You could say I was generating a lot of karma with my climbing when I was younger, always worrying if I was the strongest or the coolest, always imagining how much happier I’d be if I could climb the next grade or the next. For a time, I climbed half out of some natural love for the act, and half to prove something to myself and others.

To be fair, I think this is all a part of the process. “For the beginner,” Shunryo Suzuki writes in Zen Mind, Beginner’s Mind, “practice without effort is not true practice. … Especially for young people, it is necessary to try very hard to achieve something. You must stretch out your arms and legs as wide as they will go.” But I like to believe that I am continually learning to climb for less needful reasons, to just let it be what it is: a powerful interaction between my mind, body, and various bits of stone in beautiful places.

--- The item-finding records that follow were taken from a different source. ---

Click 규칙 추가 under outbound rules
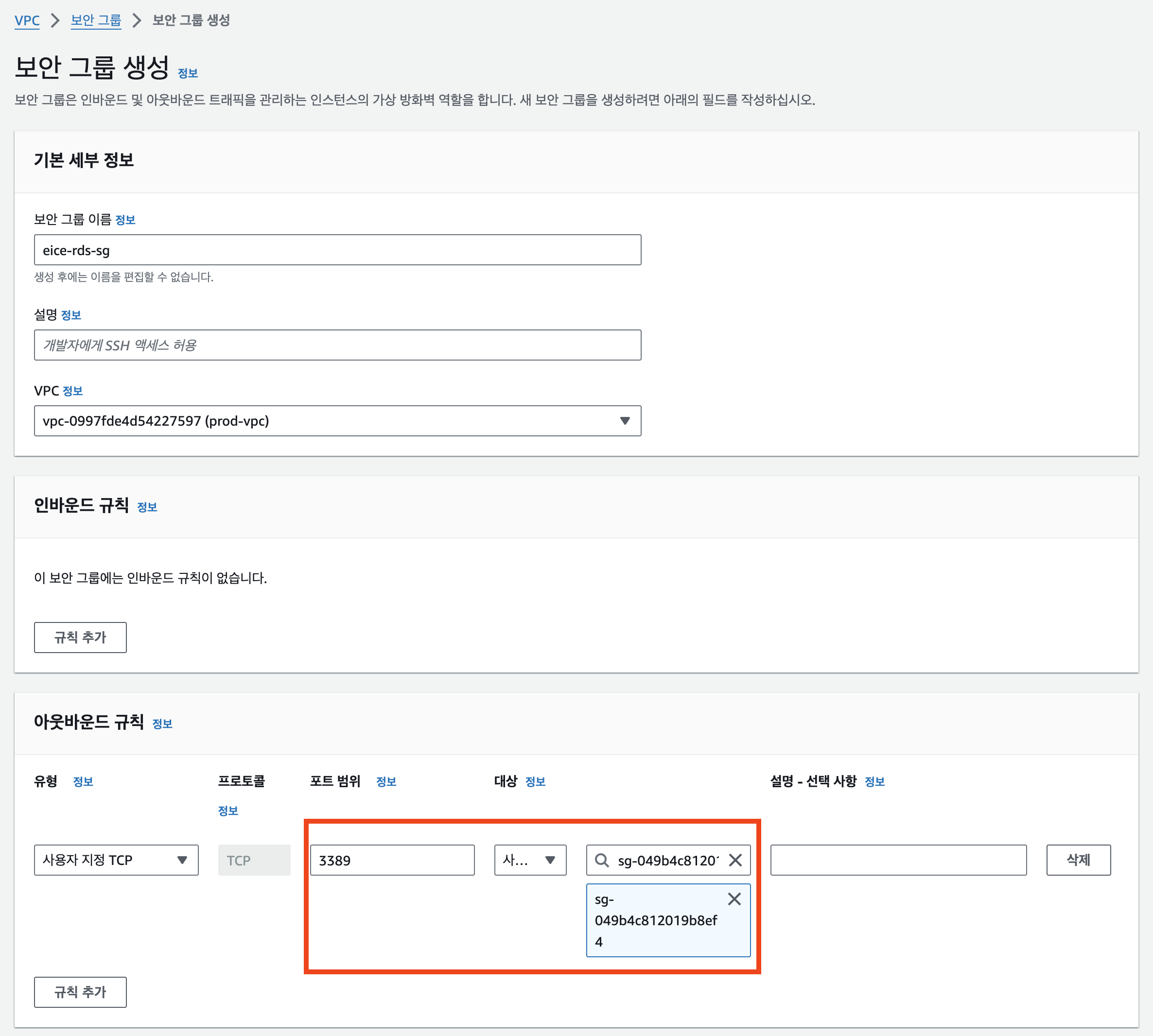1153x1036 pixels. click(80, 992)
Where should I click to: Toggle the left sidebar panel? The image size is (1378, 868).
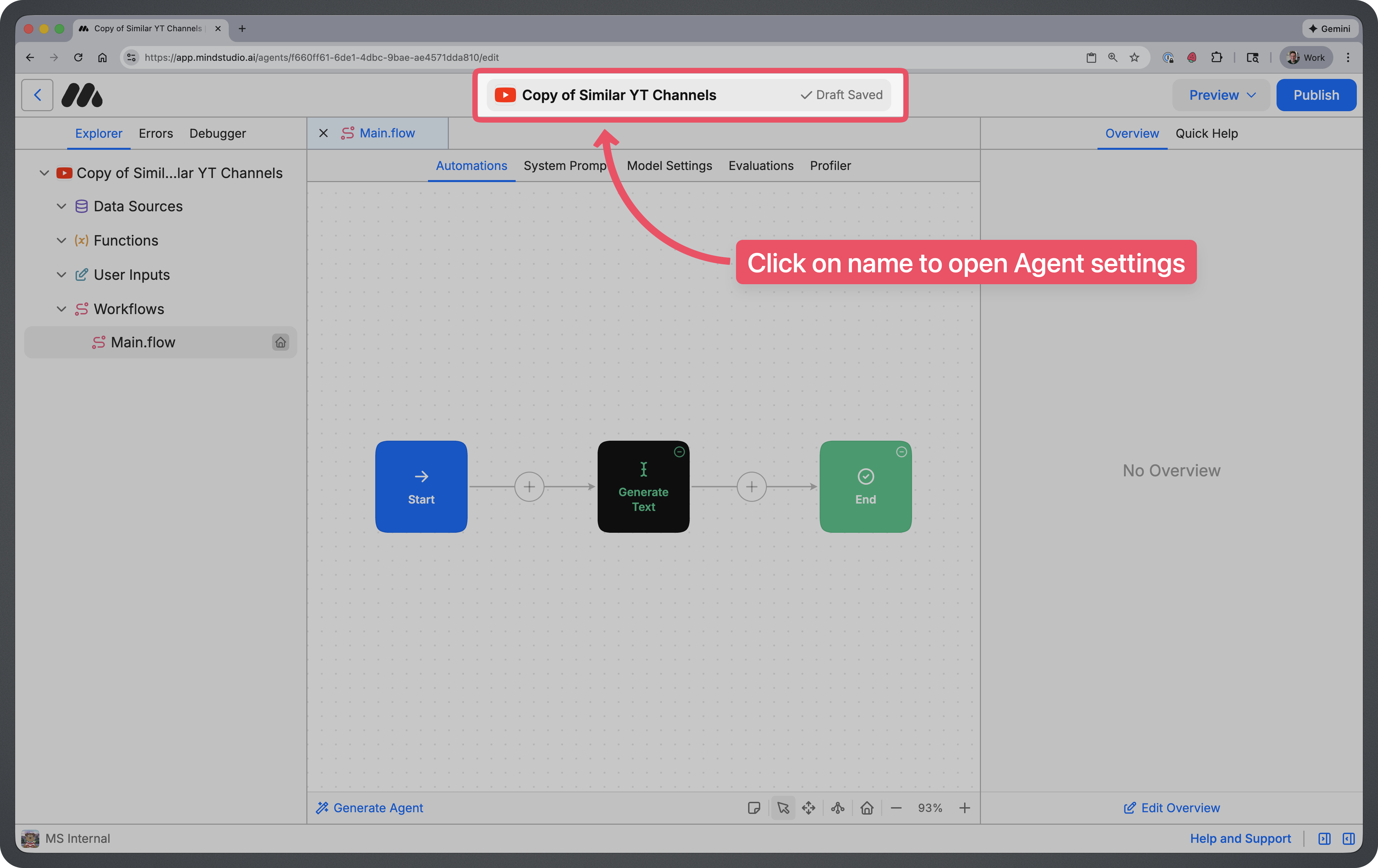click(1324, 838)
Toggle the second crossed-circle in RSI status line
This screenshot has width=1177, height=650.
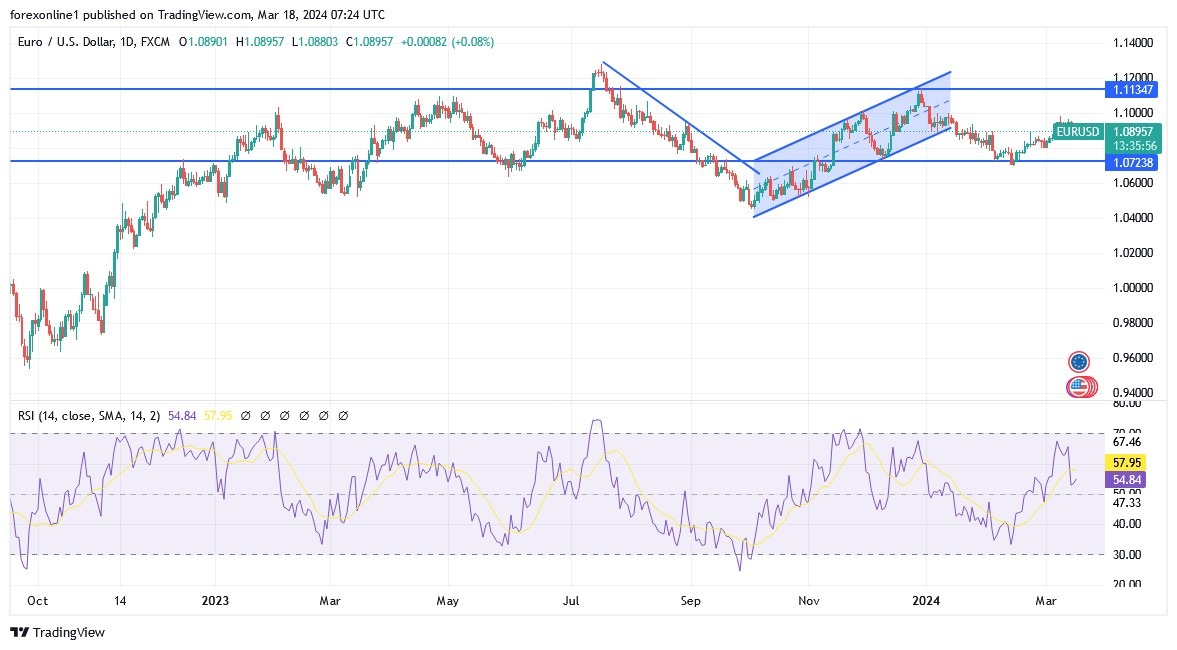click(x=265, y=415)
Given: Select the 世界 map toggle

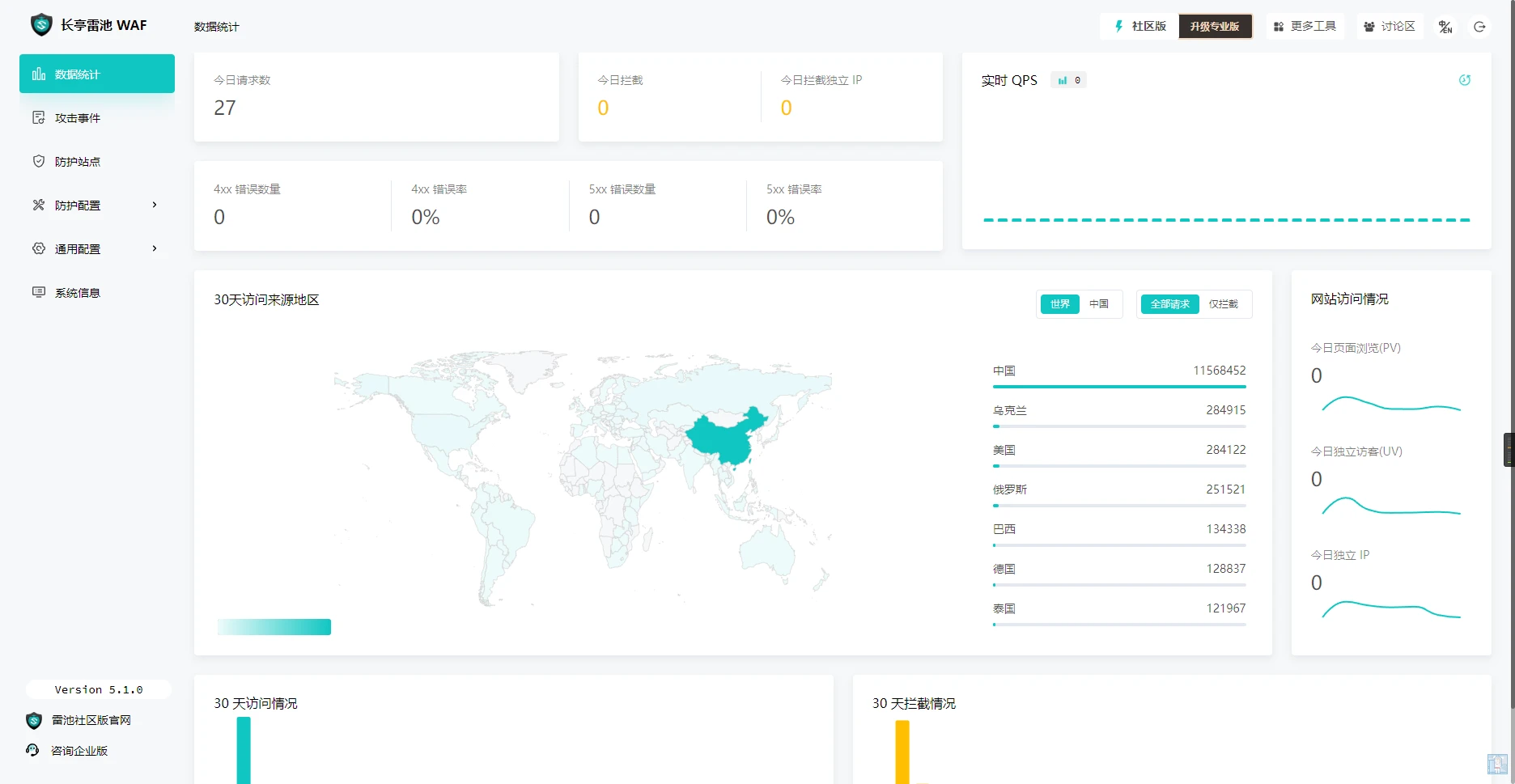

Karmic climbing is a powerful draw, no doubt. Many an over-achieving die-hard training addict will fight for their belief that might makes right and the ends justify the means. It’s why some climbers lie about or exaggerate their ascents, obsess, brag, chip, number chase, and downplay the accomplishments of others. But you can’t skip through the process and expect to gain anything meaningful. Without the process of learning and progression through experience, climbing is as hollow as a big booming sandstone flake, and just as likely to send you hurtling into the void.

This is where my understanding, ever changing, lies at the moment. Still, my mind draws me back into manufactured worry, needless comparisons. In the practice of climbing and of our day-to-day life, it seems we must constantly tap ourselves on the shoulder with a reminder to stop generating problems and let the moment be as it is, perfect in its imperfection. Each climb, each move, is a new chance to act without desire or ego, to work at the beginningless and endless craft of action for its own sake.

“Begin anywhere,” John Cage wrote. Begin now. Or now. Or now. It’s never too soon or too late. Repeatedly, we will fail to appreciate the perfect inner kernel of climbing, but, as Suzuki writes, “The result is not the point; it is the effort to improve ourselves that is valuable.”